"All things are wearisome, more than one can say." - Ecclesiastes 1:8

Friday, September 15, 2006

Iraq conversions

Norm links to a New Statesman piece from Lindsay Hilsum who supported the war, now thinks she was wrong and finds both the anti and the pro-war debate shrill and tired:
"Their refusal to acknowledge the truth is as sickening as the cynical reasoning of the anti-war lobby, which opposed the war because its members hate America, not because they thought it would harm Iraqis. Most Iraqis I know agreed with Mohammed that there was no other way to get rid of Saddam, and that, however rough it was, war would in the long run bring a better life.
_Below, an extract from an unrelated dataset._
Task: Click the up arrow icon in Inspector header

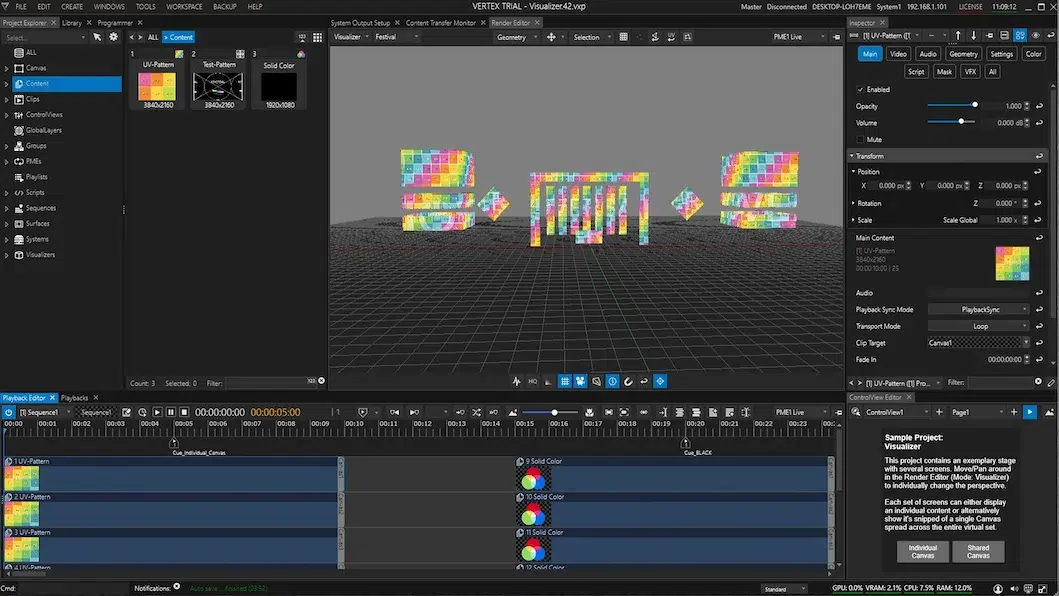Action: (x=958, y=37)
They have been proved wrong, but the anti-war mob infantilises Iraqis, allowing them no responsibility for their own fate."
Her ambiguity I recognise - and share, I think, to a greater extent than most of the "pro-war left", many of whom have a certainty that I find it impossible to identify with.

However, despite everything, unlike her I have not - much to my own surprise - changed my mind. This has nothing whatsoever to do with a failure to recognise the disaster that has unfolded in Iraq since the invasion, as we who supported it are often accused. I have a number of reason for this but for now I'll restrict myself to this: I simply don't understand the tendency Hilsum identifies whereby those who took entrenched positions on either side draw a sense of moral satisfaction from saying, "I wus right" - as if political morality is a function of an ability to predict the future.
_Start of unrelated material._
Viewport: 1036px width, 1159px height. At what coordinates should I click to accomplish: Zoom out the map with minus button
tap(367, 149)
I can't speak for anyone else but I did not take the position I did and still take because I thought the outcome was certain. And I think I have the answer to Norm's question as to where the righteousness of those who acknowledge their wrongness comes from. It is the same as that which animated many, but not all, of those who opposed the war in the first place - a desire to keep their garments unspotted and unblemished by this world. How it has manifested in this situation has been the tendency for some to believe the position they have taken and how they felt about it are more important than the actual events themselves. It's so painfully protestant. For those who have done this - and especially those who have done both: get over yourselves, darlings, you're not that important.